Introduction An effective liver support device to remove metabolic toxins is an unmet clinical need. We have demonstrated that in liver failure, albumin function is irreversibly damaged, preventing detoxification processes, and that bacterial endotoxins induce neutrophil dysfunction causing indiscriminate damage and immune failure. Previous generations of artificial devices were designed to remove toxins from patients’ plasma, but did not address albumin damage and/or inflammation. An albumin replacement system with a novel endotoxin ligation (ARSeNEL) component was developed to selectively filter plasma to adsorb endotoxin and replace damaged albumin.

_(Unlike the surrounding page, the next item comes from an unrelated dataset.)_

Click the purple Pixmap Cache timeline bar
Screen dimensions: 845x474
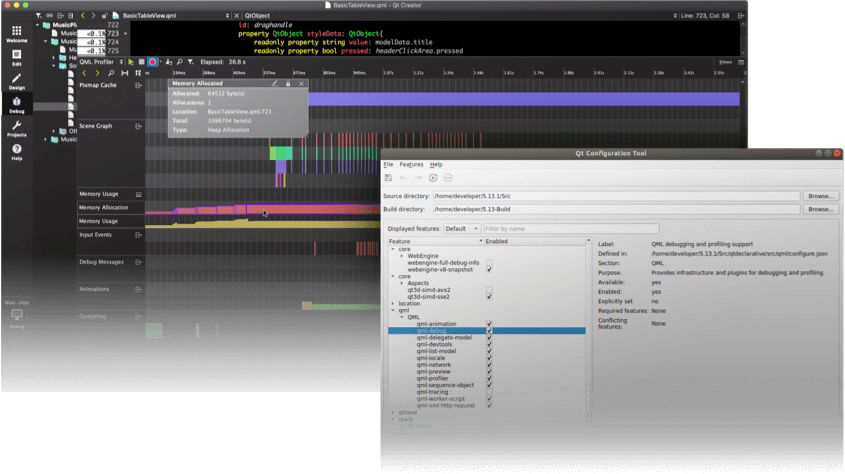(x=520, y=99)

Method The device consists of three components; plasmapheresis, endotoxin and high cut-off (100 kDa) cartridges; with fresh frozen plasma replacing ultrafiltered plasma. We tested the device in a model of acetominophen-induced acute liver failure (ALF). Sixteen female landrace pigs (3 sham, 8 ALF, 5 ALF+UCL-ARSeNEL) were studied. ALF was induced via intra-gastric acetaminophen administration, confirmed by deranged clotting function (ca. 20hrs to ALF). Animals were treated with UCL-ARSeNEL or haemofiltration control within 2 h of ALF confirmation. Endpoints were: survival; ICP; standard biochemistry; cytokines; albumin damage; and plasma endotoxin levels.
Results Survival post ALF was significantly increased using UCL-ARSeNEL (ALF 15.8±2.4 h vs UCL-ARSeNEL 23.8±1.9 h; p=0.02). No haematological or biocompatibility issues were observed. Endotoxin reduced by a quarter (1.99±0.18 Eu/ml vs 1.42±0.21 Eu/ml) in the device group at 16hrs. The changes in ICP index (1.7±0.07 vs 1.4±1.58), INR (16.6±6.6 vs 6.8±0.5), ischaemia-modified albumin ratio (0.45±0.166 vs 0.35±0.108), ammonia (177±131 vs 153±84 μM) and mean arterial pressure (71±7.6 vs 87±6.0 mm Hg) showed marked improvement in the UCL-ARSeNEL group.
Conclusion The results of the study confirm that UCL-ARSeNEL is safe and effectively improves survival in ALF pigs by addressing the key pathophysiological derangements such as albumin dysfunction and endotoxinaemia; which impact upon end-organ function. The results justify a clinical trial, which is being planned.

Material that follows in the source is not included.